Plant lipidomics: Refining pathway knowledge with a new technology

The large majority the knowledge we have on plant metabolism was generated before liquid chromatography-mass spectrometry-based (LC-MS) lipidomics was available. This translates into the fact that we have a new technique which results can confirm or not reviously generated hypotheses. Interestingly, some of our observations on lipid composition in the plant model Arabidopsis thaliana showed discrepancies with generally accepted ideas. we reported the existence of new compounds belonging to ER-synthesized classes of lipids containing 16:3 or its precursor 16:21, fatty acids that are typical of the chloroplast and deem to be absent in lipids with ER origin. The challenge imposed by these compounds was big: how to explain the existence of compounds that are not supposed to exist, and more importantly, how to reconcile it with more than 30 years of studies in lipid biochemistry.

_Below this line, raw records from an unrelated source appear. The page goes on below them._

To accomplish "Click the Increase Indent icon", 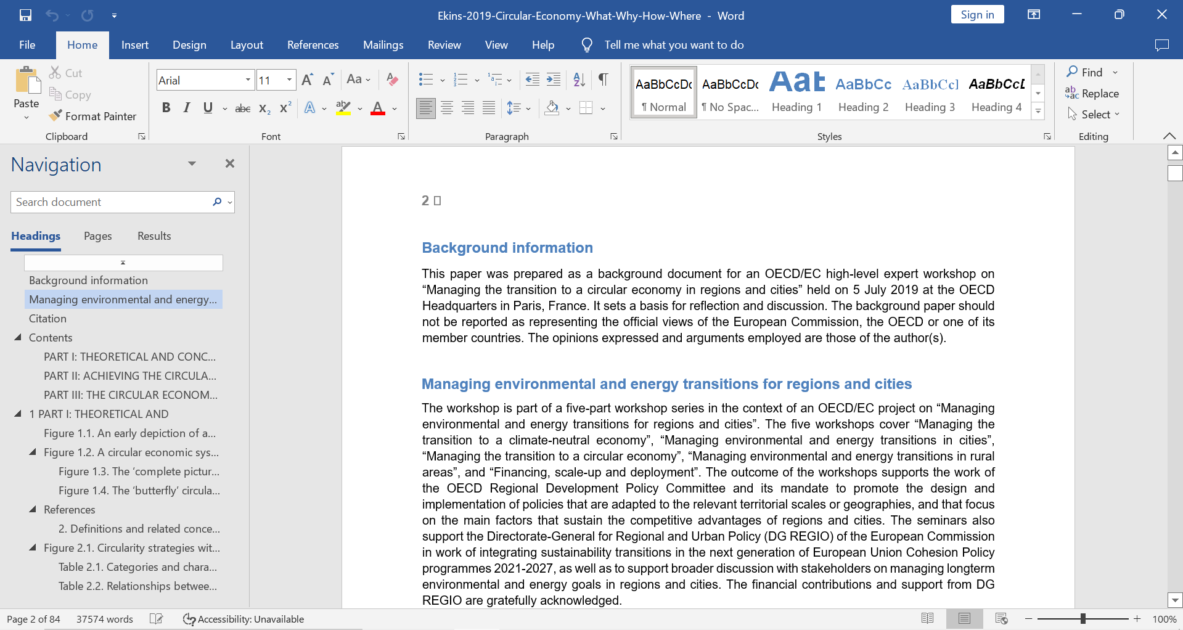I will 554,80.
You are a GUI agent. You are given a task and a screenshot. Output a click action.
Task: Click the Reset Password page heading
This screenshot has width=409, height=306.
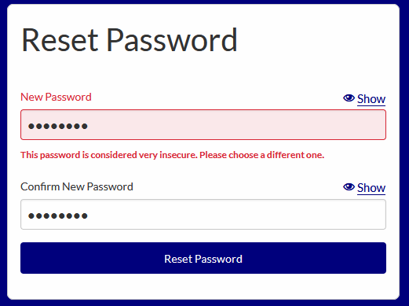(x=130, y=40)

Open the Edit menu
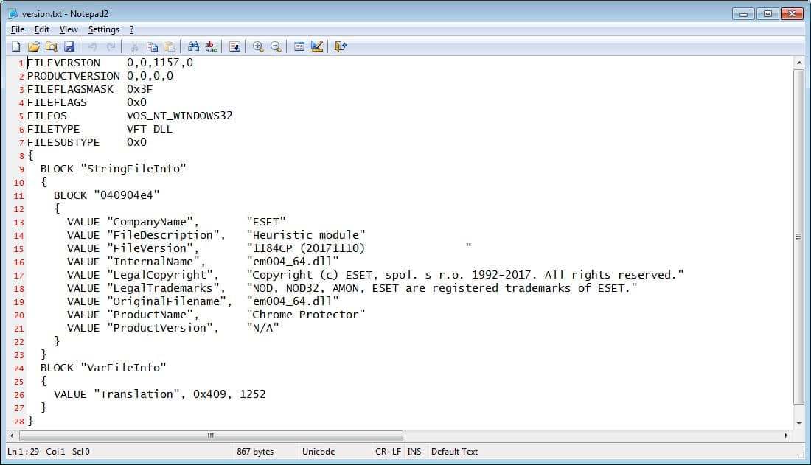[42, 29]
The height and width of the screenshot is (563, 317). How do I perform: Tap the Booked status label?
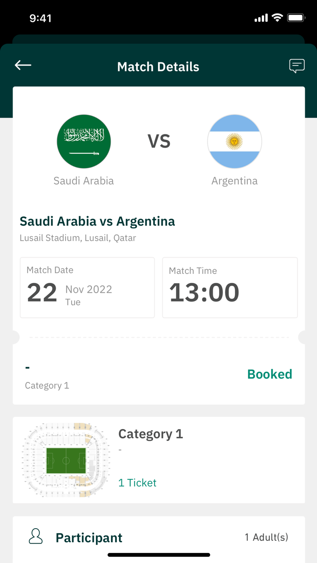(x=269, y=374)
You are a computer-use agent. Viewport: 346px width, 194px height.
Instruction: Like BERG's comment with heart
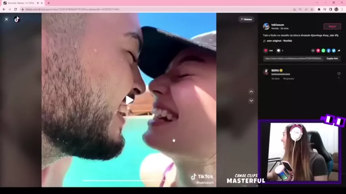[x=339, y=74]
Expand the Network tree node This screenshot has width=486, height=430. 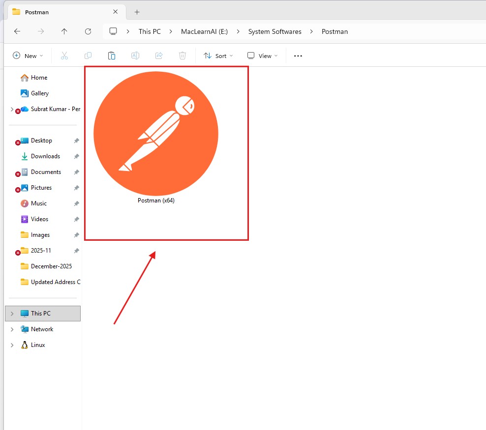click(x=12, y=329)
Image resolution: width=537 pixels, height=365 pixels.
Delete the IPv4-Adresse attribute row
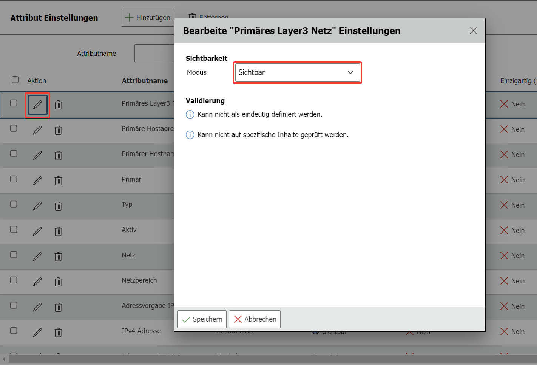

In 1982, Roughan and Slack2 published one of the most influential reviews in the field of plant lipids. They compiled and systematized the evidence on lipid synthesis in the chloroplast and ER of plant leaf cells. They compared radioactive labeling studies on isolated chloroplast with studies on full leaves. I will make my best attempt to summarize their conclusions while at the time provide proper background for the subject. Chloroplast can use acetate very effectively as a substrate for fatty acid synthesis. When fed with radioactive acetate, chloroplasts incorporate radioactivity very quickly into the fatty acids 16:0 and 18:1, which means they are the most abundant substrates for glycerolipid assembly. Interestingly, chloroplast and ER have different preferences for assembling these fatty acids. The chloroplast synthesizes a sn-1-18:1-sn-2-16:0 phosphatidic acid (PA) whereas the ER synthesizes either a sn-1-16:0 -sn-2-18:1 or a sn-1-18:1-sn-2-18:1 configuration, determining at this step the stereochemistry of the lipids synthesized at both compartments. From that point on 16:0 and 18:1 may undergo the following desaturation pathways: 16:0 → 16:1 → 16:2 → 16:3 and 18:1 → 18:2 → 18:3, respectively. In those labeling experiments, the desaturation of 16:0 was only observed in the chloroplast, and only for the lipid MGDG. The label of 16:0 would remain high during the whole duration of labeling experiments for all the other compounds4. Radiolabeling studies were largely in agreement with Arabidopsis fatty acid composition3, in which except for DGDG, the metabolic child of MGDG, the levels of 16:1, 16:2 and 16:3 in other lipids were either undetected or neglectable.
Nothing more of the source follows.